# PO9 vs SP01 in 9mm



## hoghead32

Which is gonna be the best range gun for target shooting...they are roughly $100 difference in price yet PO9 is lighter of course but which is easier to shoot accurately or are they equal...if they both are equal then may go lighter and less cost.Although The barrel of the sp01 has barrel locking lugs like a 1911, does that contribute to better consistent accuracy?


----------



## Smitty79

I own 4 CZs, including and SP-01 Shadow and a P-07. I've shot a stock P-09 and SP-01. All CZs seem to be more accurate than comparable offerings from other manufacturers.

Among CZs, I see the P-09 coming up as the Bullseye competition favorite. People rave about the mechanical accuracy.

For action shooting, like USPSA, the steel guns, particularly the SP-01 Shadow are dominant. More weight, soaking up recoil, seems to be the dominant factor. The ability to customize the grips, more than you can with a P-09, is also a big deal for many.

It comes down to what you want to use if for. Knowing what I know today, if I was looking for a gun to go shoot targets at 25 or 50 yards and wanted cost effective accuracy, I'd probably get the P-09. You should go here The Original CZ Forum - Index for more info on CZs.
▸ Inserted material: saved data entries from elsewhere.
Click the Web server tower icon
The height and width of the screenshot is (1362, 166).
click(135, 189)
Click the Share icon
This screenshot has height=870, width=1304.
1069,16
The gunsmithing section has lots of info on improving the P-09 trigger. If you decide to get the SP-01, the ultimate SP-01 upgrade thread is here. CZ Tuning 101 with Professor Atlas - CZ - Brian Enos's Forums... Maku mozo!


----------



## hoghead32

Thank you for taking the time to answer my questions so well....probably go with PO9...just like the look and lightness of the gun as well as availability.


----------



## hoghead32

Awhile back while at the range comparing guns with the guy next to me...he let me shoot his czp07..I in turn let him shoot my ECO45.the first shot out of his 07 hit dead center bulls eye with a couple more that stayed within an inch of each other.I was really impressed so got the chance to buy a used 07 ...but mine never shot better than 3" groups at 7yds. Traded it in for the P09 last Monday and took it immediately to the range and it shot much better but the trigger had a long gritty section after take up. I next watched videos of complete take down a few times plus looked at after mkt. hammers to see that the stock hammer has a very high notch for the sear to travel before breaking. It was time to get out the stones and adjust the stock hammer to mimick the after mkt. also clean up the mating surfaces of the sear to hammer contact ...so I lowered the height of the wall the sear had to climb first then mirrored the surfaces...put back together and got out the digital gauge...3lb.4ozs.single/7lb.2oz.avg.in double action..with absolutely no grittiness...also clipped 1 1/2 rungs off the hammer spring while in there because the hammer hits with such force I was sure it wouldn't hurt. The biggest PITA was getting the de cocker back in and together with its spring latched up...more time consumed than everything else...Range day tomorrow!


----------



## boatdoc173

hoghead32 said:


> Which is gonna be the best range gun for target shooting...they are roughly $100 difference in price yet PO9 is lighter of course but which is easier to shoot accurately or are they equal...if they both are equal then may go lighter and less cost.Although The barrel of the sp01 has barrel locking lugs like a 1911, does that contribute to better consistent accuracy?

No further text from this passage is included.